- Task material
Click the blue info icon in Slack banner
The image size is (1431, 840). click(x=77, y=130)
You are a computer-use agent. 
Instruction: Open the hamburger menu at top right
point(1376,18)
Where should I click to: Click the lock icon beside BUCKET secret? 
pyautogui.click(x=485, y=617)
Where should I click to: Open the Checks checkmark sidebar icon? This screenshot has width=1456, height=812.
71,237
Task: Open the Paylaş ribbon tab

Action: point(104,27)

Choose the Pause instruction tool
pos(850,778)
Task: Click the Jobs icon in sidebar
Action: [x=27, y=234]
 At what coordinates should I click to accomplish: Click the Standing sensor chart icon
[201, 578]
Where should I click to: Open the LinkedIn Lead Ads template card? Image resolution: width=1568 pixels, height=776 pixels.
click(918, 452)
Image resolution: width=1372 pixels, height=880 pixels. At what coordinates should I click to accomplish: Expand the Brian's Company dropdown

- What you need to do
Retype each record exactly, leaving nothing out.

- Your response
Click the blue info icon in Slack banner
The image size is (1431, 840). click(x=77, y=130)
You are a computer-use agent. 
Instruction: Open the hamburger menu at top right
point(1376,18)
Where should I click to: Click the lock icon beside BUCKET secret? 
pyautogui.click(x=485, y=617)
Where should I click to: Open the Checks checkmark sidebar icon? This screenshot has width=1456, height=812.
71,237
Task: Open the Paylaş ribbon tab

Action: point(104,27)

Choose the Pause instruction tool
pos(850,778)
Task: Click the Jobs icon in sidebar
Action: [x=27, y=234]
 At what coordinates should I click to accomplish: Click the Standing sensor chart icon
[201, 578]
Where should I click to: Open the LinkedIn Lead Ads template card? Image resolution: width=1568 pixels, height=776 pixels.
click(918, 452)
Image resolution: width=1372 pixels, height=880 pixels. At what coordinates should I click to accomplish: Expand the Brian's Company dropdown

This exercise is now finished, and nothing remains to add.